ARTIKEL ->
Steiner wijkt grondig af van wat ik tot nu toe van de economische wetenschap gewend ben. Om te beginnen vooronderstelt hij een samenleving waarin geestesleven, rechtsleven en economie elk een eigen besturend principe hebben. Dit zou er toe leiden dat de samenleving op economisch gebied wordt ingedeeld in associaties, waarin door de wet vastgestelde randvoorwaarden bewerkstelligen dat niet zonder meer het eigenbelang wordt nagestreefd, maar dat sociale productie plaatsvindt. Een grondige maatschappij-hervorming is dus nodig. Dat is overigens geen onbekend fenomeen in de sociaal-economische wetenschap (men denke bijvoorbeeld aan Marx).
Steiner hanteert gedeeltelijk afwijkende productiefactoren: natuur, arbeid en geest. Deze productiefactoren kunnen volgens hem niet betaald worden, omdat ze geen economische waarde dragen. Dit wijkt volledig af van het idee dat economische agenten worden beloond voor de inzet van hun factoren.
Steiner wijst het accumuleren van kapitaal af. Het kan wel gevormd worden en verricht goede diensten, maar het is een economische noodzaak om het op zeker moment te vernietigen. Daardoor kan het geestesleven worden gevoed, zodat nieuwe en eigentijdse randvoorwaarden voor de samenleving worden geschapen. Hij stelt de economie in dienst van de culturele ontwikkeling van de samenleving. Hij neemt daarmee een standpunt in dat economische wetenschap niet geïsoleerd kan worden van een algehele maatschappijvisie. Een economische wetenschap die louter kijkt naar technisch-economische aspecten gaat aan het doel voorbij.

OPDRACHTEN ->
1 - Beantwoord de volgende vragen over het artikel over Steiners economische denkbeelden.
(a) Welke drie gebieden van de samenleving hebben volgens Steiner elk een eigen besturend principe?
(b) Welke productiefactoren hanteert Steiner?
(c) Wat is het volgens Steiner een economische noodzaak om op zeker moment met kapitaal te doen?
2 - Zet het artikel over Steiners economische denkbeelden voort na de laatste zin.
Het materiaal staat los van het artikel.

GEGEVENSBLOK ->
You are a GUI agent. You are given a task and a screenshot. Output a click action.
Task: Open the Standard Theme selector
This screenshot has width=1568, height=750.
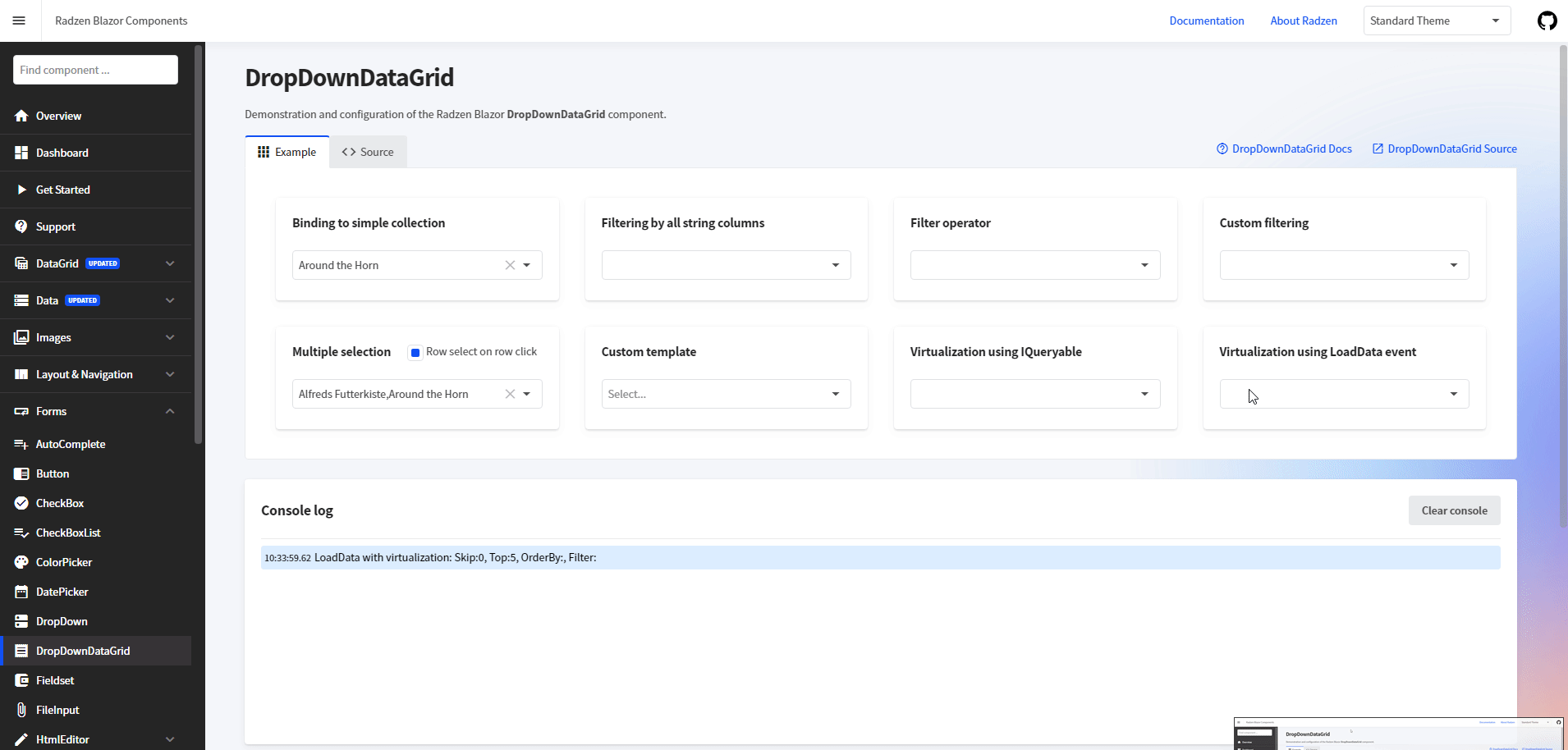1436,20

ANTWOORDEN PER OPDRACHT ->
1 -
(a) Geestesleven, rechtsleven en economie.
(b) Natuur, arbeid en geest.
(c) Het vernietigen.

2 -
Geld moet volgens Steiner de werkelijk circulerende waarde representeren. Daartoe moet het, net als de waarde, steeds opnieuw worden geschapen en verslijten. Wanneer dat niet bewust wordt geregeld, dan gebeurt het toch, maar op een ongecontroleerde wijze. Het is in het belang van het economische proces en de ontwikkeling van de samenleving in zijn geheel dat de levenscyclus van geld zo goed mogelijk wordt overeengebracht met de levenscyclus van de circulerende waarden.
Keynes heeft in zijn plan voor de wereldhandel een opmerkelijke overeenkomst met de ideeën van Steiner: randvoorwaarden die de deelnemers er toe bewegen hun ‘kapitaal’ zoveel mogelijk productief aan te wenden, op straffe van het ‘verslijten’ van dat kapitaal. Alleen al Keynes’ reputatie op het gebied van de economie en deze overeenkomst met Steiner maakt het de moeite waard Steiner serieus te bestuderen.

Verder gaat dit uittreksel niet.